But the software is another source of failure because a sound card interface would have to be calibrated or the numbers are basically meaningless. It is very possible that different software programs even with the same interface could give you different numbers and a deviation of a few dB makes an EIN measurement basically meaningless. Unfortunately unless you have a fancy audio analyzer and not just something that is basically a glorified sound card, you are limited to comparative measurements. I use a QA400 audio analyzer and despite the fact that the software is designed specifically for it, I don't really trust the numbers from it. It is known to be a little off. It really is just a glorified sound card so I only really use it for comparative measurements. Meaning I collect data, make a change to the circuit and then test again and compare. Anything more than that an you need an Audio Precision analyzer or similar which costs more than a black market kidney.
 
Yeah, just realised that those are dBFS values and I need a verified relationship between dBFS and dBu (or dBV) to obtain the exact value.
For example I've asked about that at Sound Devices and was told that with their products (at 0 gain) it is 0dBu = -20dBFS. That would mean that their specified EIN for MixPre-6 recorder of -130dBV (-128dBu) should be measured at -148dBFS...? I am ignoring the fact that it is A weighted value for now, not sure how to compensate for that.

Thanks a lot for the tips and the patience :)
 
Measuring EIN at maximum gain will give you a useful number, but many high gain amplifiers have multiple gain stages, so the EIN will vary with gain. When you measure with high gain, the EIN mostly depends on the first stage's performance, and the second or subsequent stages noise contribution, which may not vary with gain, will be diluted by the first stage noise.
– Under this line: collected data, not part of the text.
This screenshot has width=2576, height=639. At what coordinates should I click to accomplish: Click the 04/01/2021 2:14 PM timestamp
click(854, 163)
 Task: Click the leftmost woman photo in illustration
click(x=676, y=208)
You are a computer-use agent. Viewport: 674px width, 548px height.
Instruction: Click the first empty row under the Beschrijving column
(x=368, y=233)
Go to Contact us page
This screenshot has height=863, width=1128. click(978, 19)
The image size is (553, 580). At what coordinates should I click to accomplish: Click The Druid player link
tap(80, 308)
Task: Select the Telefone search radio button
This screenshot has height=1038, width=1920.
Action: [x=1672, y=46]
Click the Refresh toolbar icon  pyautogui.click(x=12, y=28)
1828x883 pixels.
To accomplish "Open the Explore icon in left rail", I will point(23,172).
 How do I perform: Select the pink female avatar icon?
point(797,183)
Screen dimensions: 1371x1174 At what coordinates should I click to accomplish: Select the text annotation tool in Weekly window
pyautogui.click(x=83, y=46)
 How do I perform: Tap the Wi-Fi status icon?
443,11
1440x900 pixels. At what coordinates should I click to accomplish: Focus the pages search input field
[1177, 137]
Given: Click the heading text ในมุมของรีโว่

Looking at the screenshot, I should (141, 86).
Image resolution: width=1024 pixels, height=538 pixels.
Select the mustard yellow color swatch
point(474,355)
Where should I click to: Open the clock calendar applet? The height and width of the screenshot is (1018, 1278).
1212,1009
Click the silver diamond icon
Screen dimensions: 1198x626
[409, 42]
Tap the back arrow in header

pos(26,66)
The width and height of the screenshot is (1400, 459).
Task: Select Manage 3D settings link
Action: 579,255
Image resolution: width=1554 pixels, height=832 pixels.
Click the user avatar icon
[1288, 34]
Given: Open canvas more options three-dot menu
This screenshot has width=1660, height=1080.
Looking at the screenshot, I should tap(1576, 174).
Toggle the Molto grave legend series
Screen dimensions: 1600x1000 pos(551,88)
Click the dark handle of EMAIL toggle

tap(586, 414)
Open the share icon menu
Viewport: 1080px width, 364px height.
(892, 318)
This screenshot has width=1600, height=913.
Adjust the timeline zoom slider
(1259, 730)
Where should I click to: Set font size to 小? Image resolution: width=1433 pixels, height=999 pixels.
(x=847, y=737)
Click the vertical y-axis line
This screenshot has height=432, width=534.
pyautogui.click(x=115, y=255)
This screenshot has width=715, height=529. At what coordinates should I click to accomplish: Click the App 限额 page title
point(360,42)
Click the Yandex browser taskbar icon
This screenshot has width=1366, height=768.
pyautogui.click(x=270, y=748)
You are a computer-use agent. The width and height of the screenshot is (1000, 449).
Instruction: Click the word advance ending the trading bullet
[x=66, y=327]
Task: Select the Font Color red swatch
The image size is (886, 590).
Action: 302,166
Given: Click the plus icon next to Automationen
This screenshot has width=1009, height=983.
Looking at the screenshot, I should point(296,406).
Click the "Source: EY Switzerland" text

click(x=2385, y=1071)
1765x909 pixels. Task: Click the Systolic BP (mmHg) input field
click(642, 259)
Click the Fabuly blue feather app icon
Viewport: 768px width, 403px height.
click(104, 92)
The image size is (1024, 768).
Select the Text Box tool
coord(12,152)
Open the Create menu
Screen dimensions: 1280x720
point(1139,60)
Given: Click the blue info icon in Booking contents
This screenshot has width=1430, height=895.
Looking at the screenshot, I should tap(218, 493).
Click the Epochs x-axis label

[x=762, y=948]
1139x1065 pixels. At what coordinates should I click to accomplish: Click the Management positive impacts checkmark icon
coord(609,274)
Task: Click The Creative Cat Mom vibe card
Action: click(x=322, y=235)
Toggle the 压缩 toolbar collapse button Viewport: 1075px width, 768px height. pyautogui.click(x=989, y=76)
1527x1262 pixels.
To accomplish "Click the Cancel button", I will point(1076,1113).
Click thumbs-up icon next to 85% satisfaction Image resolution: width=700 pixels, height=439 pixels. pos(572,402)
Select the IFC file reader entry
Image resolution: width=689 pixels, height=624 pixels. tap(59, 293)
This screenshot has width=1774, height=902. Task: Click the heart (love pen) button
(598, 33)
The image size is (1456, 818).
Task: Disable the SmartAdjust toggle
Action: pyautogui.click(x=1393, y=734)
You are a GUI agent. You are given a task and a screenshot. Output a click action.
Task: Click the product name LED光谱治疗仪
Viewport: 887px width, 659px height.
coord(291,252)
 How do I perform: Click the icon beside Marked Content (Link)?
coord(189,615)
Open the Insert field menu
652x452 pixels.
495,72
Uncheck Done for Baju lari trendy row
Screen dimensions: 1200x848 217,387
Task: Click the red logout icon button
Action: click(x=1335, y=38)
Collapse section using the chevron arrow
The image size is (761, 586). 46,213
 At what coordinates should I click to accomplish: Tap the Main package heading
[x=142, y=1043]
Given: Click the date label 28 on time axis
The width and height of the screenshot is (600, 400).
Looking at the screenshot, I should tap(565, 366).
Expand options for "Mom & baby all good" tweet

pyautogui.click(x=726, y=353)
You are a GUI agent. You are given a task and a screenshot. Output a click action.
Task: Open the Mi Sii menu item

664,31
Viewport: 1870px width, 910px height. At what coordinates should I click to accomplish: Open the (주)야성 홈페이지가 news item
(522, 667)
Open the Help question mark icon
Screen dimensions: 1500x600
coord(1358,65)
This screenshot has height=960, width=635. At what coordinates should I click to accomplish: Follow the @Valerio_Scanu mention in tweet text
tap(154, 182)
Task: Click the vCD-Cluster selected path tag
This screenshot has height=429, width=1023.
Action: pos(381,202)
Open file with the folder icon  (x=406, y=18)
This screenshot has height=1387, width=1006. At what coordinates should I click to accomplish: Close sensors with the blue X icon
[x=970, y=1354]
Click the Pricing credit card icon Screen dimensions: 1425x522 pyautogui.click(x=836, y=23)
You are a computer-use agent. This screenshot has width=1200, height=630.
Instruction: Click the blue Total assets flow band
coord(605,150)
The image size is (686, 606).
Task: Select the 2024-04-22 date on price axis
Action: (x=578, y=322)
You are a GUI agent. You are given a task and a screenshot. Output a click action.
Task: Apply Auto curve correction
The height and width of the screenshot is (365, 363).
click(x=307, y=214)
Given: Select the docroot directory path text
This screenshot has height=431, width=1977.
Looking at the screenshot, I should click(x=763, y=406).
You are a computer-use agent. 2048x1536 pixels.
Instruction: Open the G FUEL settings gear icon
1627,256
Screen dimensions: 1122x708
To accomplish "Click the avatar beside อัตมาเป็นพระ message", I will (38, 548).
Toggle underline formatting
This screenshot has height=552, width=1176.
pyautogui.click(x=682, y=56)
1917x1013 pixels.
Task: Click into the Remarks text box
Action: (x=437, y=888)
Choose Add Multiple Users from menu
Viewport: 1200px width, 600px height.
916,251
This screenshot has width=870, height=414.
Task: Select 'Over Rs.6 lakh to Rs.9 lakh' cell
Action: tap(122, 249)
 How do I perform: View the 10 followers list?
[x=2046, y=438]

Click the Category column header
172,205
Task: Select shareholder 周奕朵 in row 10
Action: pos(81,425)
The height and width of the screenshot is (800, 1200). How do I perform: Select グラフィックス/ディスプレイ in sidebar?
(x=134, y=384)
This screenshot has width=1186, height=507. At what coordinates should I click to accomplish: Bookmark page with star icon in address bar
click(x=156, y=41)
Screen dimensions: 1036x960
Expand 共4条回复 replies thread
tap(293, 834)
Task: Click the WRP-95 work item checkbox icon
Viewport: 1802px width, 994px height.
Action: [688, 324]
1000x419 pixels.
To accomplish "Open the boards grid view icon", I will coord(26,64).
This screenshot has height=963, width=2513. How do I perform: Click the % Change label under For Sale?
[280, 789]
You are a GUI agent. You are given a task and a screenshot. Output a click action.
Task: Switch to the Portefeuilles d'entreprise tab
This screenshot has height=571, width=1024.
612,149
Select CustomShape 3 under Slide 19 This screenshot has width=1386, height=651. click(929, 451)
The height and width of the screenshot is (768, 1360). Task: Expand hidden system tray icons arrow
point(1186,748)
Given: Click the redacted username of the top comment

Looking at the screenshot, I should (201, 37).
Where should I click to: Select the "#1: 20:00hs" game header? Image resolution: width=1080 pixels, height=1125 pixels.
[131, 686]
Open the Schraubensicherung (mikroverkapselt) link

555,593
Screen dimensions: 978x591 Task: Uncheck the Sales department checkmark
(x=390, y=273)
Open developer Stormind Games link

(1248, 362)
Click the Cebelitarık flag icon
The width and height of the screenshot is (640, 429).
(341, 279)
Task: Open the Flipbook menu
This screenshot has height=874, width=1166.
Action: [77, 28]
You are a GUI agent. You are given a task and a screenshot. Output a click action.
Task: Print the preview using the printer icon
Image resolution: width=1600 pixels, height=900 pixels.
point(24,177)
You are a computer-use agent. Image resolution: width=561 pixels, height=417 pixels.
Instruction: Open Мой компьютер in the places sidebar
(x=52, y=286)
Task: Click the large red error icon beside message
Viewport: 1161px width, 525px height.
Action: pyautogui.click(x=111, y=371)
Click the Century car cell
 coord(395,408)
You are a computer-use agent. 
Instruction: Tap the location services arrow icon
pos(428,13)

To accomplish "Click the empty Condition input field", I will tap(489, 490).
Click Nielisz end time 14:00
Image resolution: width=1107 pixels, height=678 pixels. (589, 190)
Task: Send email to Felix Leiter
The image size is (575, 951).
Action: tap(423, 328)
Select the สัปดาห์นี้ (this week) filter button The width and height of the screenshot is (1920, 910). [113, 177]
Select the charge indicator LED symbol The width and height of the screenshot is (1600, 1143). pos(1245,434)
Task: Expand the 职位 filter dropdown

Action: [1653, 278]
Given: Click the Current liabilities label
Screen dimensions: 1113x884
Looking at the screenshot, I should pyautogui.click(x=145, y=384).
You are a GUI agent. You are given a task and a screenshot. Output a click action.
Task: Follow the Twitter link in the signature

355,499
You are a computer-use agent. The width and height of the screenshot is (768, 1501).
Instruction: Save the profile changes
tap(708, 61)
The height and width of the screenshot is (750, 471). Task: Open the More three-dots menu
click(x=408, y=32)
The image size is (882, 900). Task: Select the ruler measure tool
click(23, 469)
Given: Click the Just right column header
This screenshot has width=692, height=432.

So, it may be useful to also measure noise at lower total gain, since the often fixed output stage amplifier noises will not be diluted by the high first stage noise at high gain. If you find that you use a specific gain like 30dB or whatever for your work, that may be a more useful overall number than at some huge gain like 65dB or more that you probably won't use often.

And, measuring output noise directly, and not converting it to an EIN might also be more practical, since you can then convert that to dBFS easier.